Jacobs Solutions (NYSE: J) secures $1.5B revolver and $1.2B term loans for PA Consulting deal
Rhea-AI Filing Summary
Jacobs Solutions Inc. entered into new financing arrangements that expand and extend its access to bank debt. The company and certain subsidiaries signed a $1.5 billion revolving credit facility maturing on March 16, 2031, with multi‑currency borrowing options and an accordion feature of up to $750 million for additional revolving or term loans if conditions are met.

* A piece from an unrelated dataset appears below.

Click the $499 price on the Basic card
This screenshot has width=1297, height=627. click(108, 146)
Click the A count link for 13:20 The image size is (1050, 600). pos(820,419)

On the same date, Jacobs Engineering Group Inc. drew $545 million under the new revolver to repay and terminate its prior revolving credit agreement, while the company borrowed about $56 million to help fund the planned acquisition of the remaining shares of PA Consulting. Jacobs also entered a term loan agreement providing a $700 million three‑year facility and a $500 million five‑year facility, both based on SOFR with margin grids tied to debt rating or leverage. The proceeds from these term loans, together with the revolver and cash on hand, are designated primarily to finance the PA Consulting acquisition or, if it does not close, for general corporate purposes. Both agreements include a maximum consolidated leverage ratio of 3.5:1.0, with temporary increases to 4.0:1.0 after certain material acquisitions, and contain customary covenants, guarantees and events of default.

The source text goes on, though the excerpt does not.